■ What is expected ■
Continue the forum thread on Ruby's sub and gsub methods in the regular-expression koan, picking up after its last line.

■ Extract provided ■

-- start --

Koans: About_Regexp Question

Hi,

As the title implies, I'm pretty new to Ruby (and programming) and I've
got a question regarding regular expressions in the above Koans
exercises, specifically with the "sub" and "gsub" methods.

What I would like to know is: is my thinking correct here:

def test_sub_is_like_find_and_replace
    assert_equal ["one t-three"], "one two-three".sub(/(t\w*)/) { $1[0,
1] }
  end

So, as I see it, the "sub" method is looking for the first "t" in the
string. The hash says that it will replace [0, 1] elements of the string
following the "t" ("w" and "o" respectively) with "$1", which has not
been defined, meaning it will take these letters out of the string.

The gsub exercise is the same code, but with gsub instead of sub, so in
that instance it looks to find and replace the [0, 1] elements following
*every* "t" in the string.

I think I'm way off base here, but any advice you can lend me will be
greatly appreciated.

Cheers!

···

--
Posted via http://www.ruby-forum.com/.

So, as I see it, the "sub" method is looking for the first "t" in the
string.

Almost, it looks for the first t and all "word"-characters after the t.

The hash says that it will replace [0, 1] elements of the string
following the "t" ("w" and "o" respectively) with "$1", which has not
been defined, meaning it will take these letters out of the string.

The thing in curly braces is a block, not a hash.
The $1 is a varaible which contains the first group of the last regexp
match (in this example $1="two").
So the block sasy replace the word "two" with the first letter of the word.

Actually not: your interpretation leads to the correct result although
you are a bit off in some details:

- What you see at the end of the line is not a Hash but a block passed
to the method call #sub.

- The block comes only into play when matching has finished (see below).

- Matching does not look for the first "t" _only_, instead it will
match the first "t" followed by as much "word" characters as possible
(this is what the "\w*" is for).

- $1 *is* defined, actually the value in $1 is a side effect of the
matching which takes place in #sub.

- $1 is filled from everything which is matched by the first capturing
group in the regexp (there is also $2, $3 etc.); capturing groups are
denoted by "(...)" and there are also non capturing groups denoted by
"(?:...)" and a few other variants: in this case the capturing group
happens to span the whole expression, which is a deprecated case
because usually you use capturing groups to extract _parts_ from a
match. For the whole expression there is $& already - and in the case
of #sub, #gsub and #scan it's also stored in the block argument.

- The expression $1[0,1] denotes the part of $1 which is used for the
replacement (literally the first character). You can as well use
$1[0] here.

- Basically using $1 in the block is superfluous here since you know
the first character is always "t", so you can use it literally.

In IRB

irb(main):006:0> "one two-three".sub(/(t\w*)/) { $1[0,1] }
=> "one t-three"

-- end --

■ Stored data ■
-- start --

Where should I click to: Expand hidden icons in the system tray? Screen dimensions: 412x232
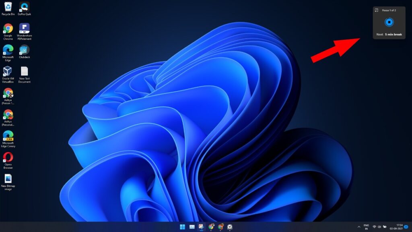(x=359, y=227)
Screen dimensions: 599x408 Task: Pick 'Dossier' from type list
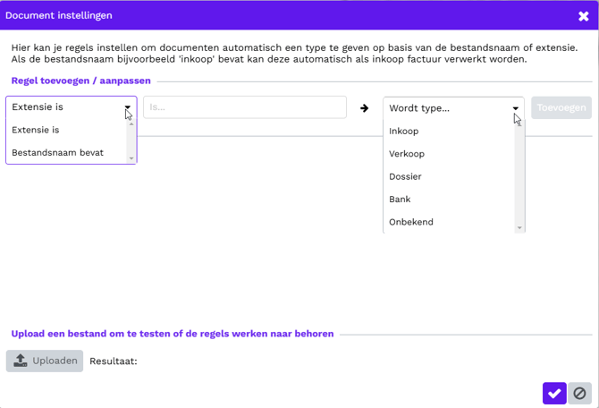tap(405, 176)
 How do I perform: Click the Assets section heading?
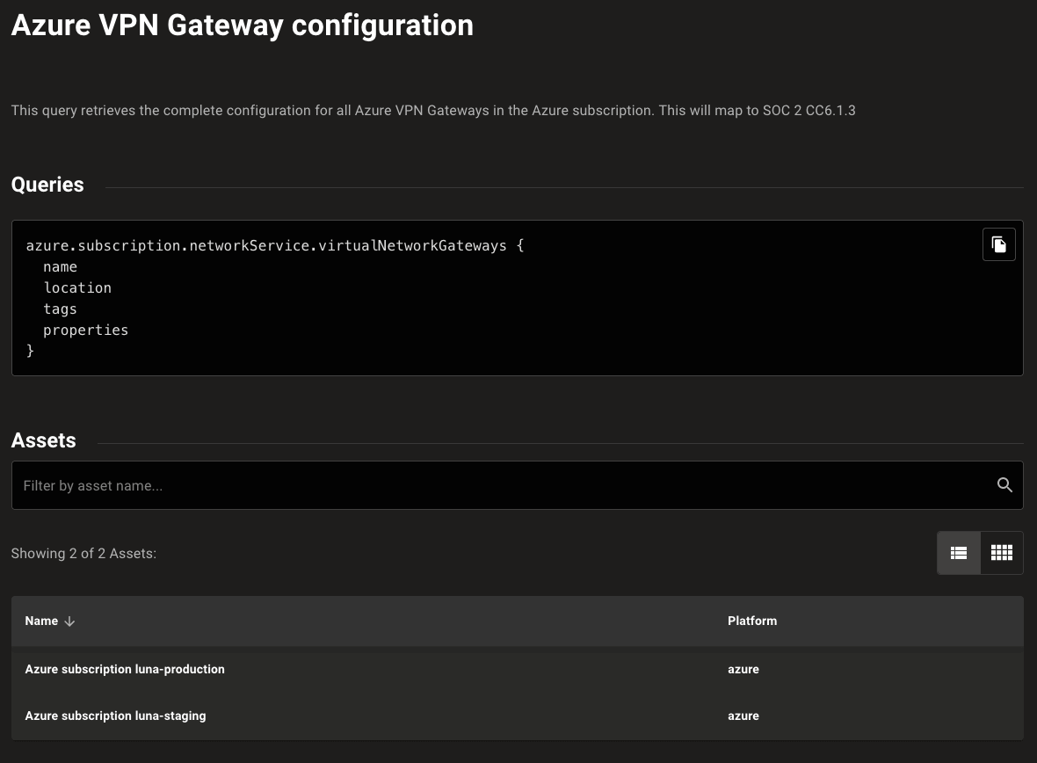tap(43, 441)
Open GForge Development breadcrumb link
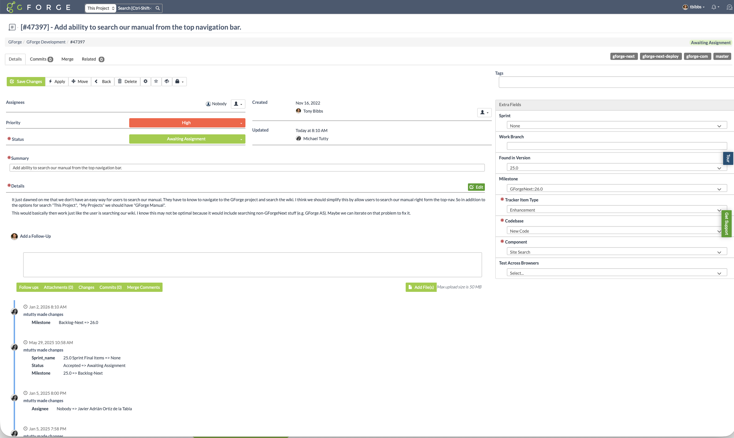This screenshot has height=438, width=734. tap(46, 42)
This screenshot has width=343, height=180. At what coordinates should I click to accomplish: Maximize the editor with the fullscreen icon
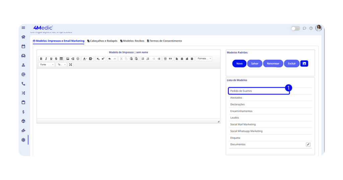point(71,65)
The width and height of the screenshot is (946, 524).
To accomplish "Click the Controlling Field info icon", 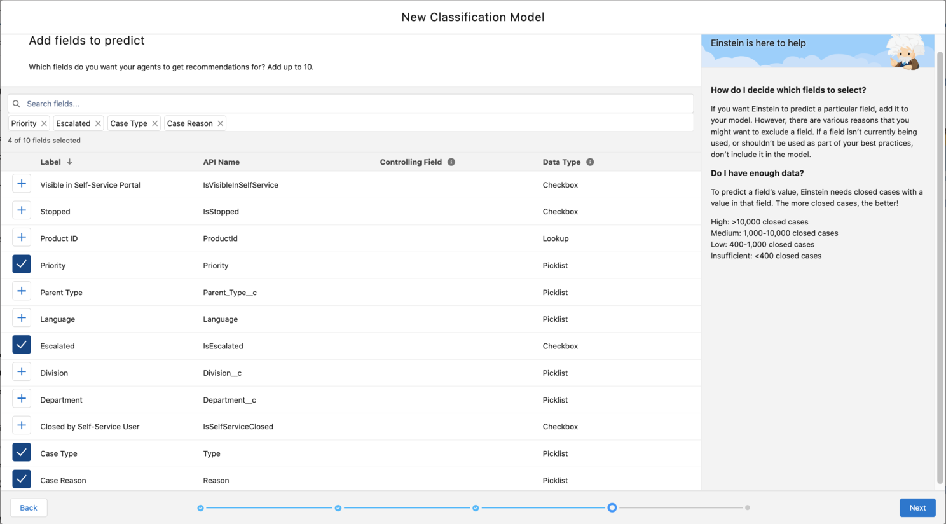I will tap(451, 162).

-- end --
-- start --

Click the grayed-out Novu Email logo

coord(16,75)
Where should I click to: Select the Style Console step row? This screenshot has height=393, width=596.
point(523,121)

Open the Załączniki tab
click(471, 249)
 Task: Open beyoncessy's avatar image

-- end --
-- start --

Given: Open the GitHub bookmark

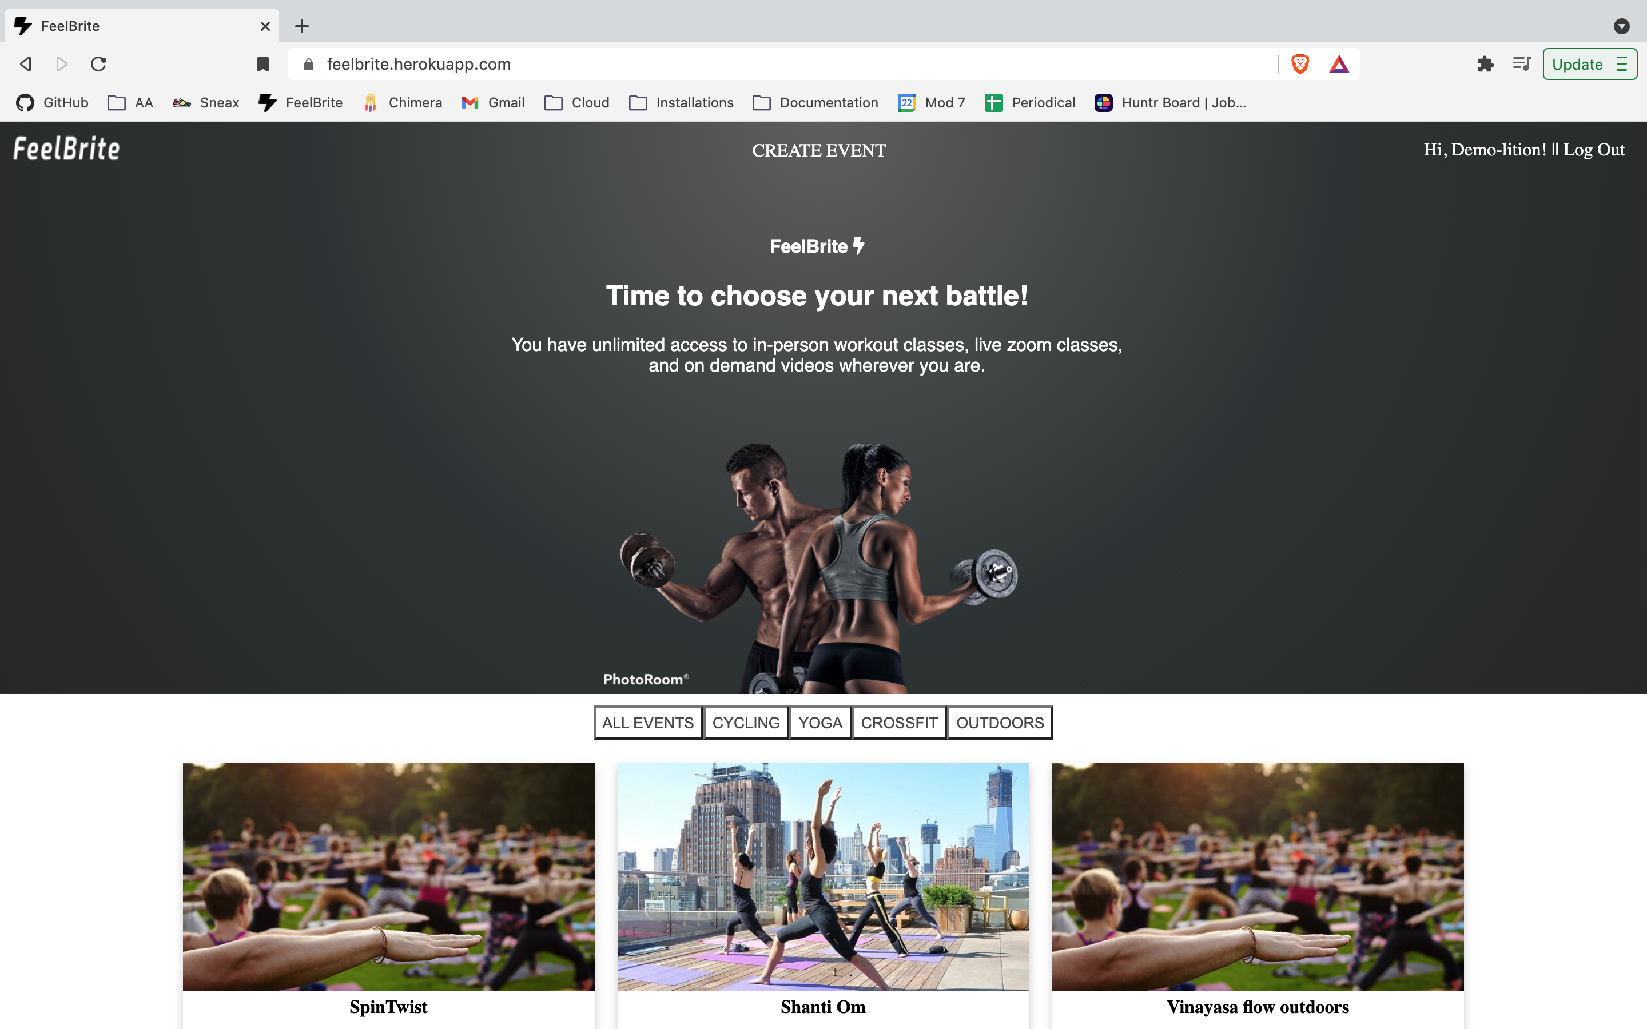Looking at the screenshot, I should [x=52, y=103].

-- end --

■ Task result ■
irb(main):007:0> "one two-three".sub(/(t\w*)/) { $1[0] }
=> "one t-three"
irb(main):008:0> "one two-three".sub(/(t\w*)/) { 't' }
=> "one t-three"
irb(main):009:0> "one two-three".sub(/t\w*/) { 't' }

irb(main):017:0> "one two-three".sub(/t\w*/) {|m| m[0,1] }
=> "one t-three"
irb(main):018:0> "one two-three".sub(/t\w*/) {|m| m[0] }
=> "one t-three"

Other simplifications:

irb(main):010:0> "one two-three".sub(/(t)\w*/) { $1 }
=> "one t-three"
irb(main):011:0> "one two-three".sub(/(?<=t)\w*/) { '' }
=> "one t-three"
irb(main):012:0> "one two-three".sub(/(?<=t)\w*/, '')
=> "one t-three"

11 and 12 work with lookbehind. Lookbehind and -ahead ensure
something is there but do not include it in the match. So in this
case we replace sequences of any word characters of arbitrary length
with the empty string, effectively removing it.

You can even use String#= to immediately assign.

irb(main):014:0> s = "one two-three"
=> "one two-three"
irb(main):015:0> s[/(?<=t)\w*/]=''
=> ""
irb(main):016:0> s
=> "one t-three"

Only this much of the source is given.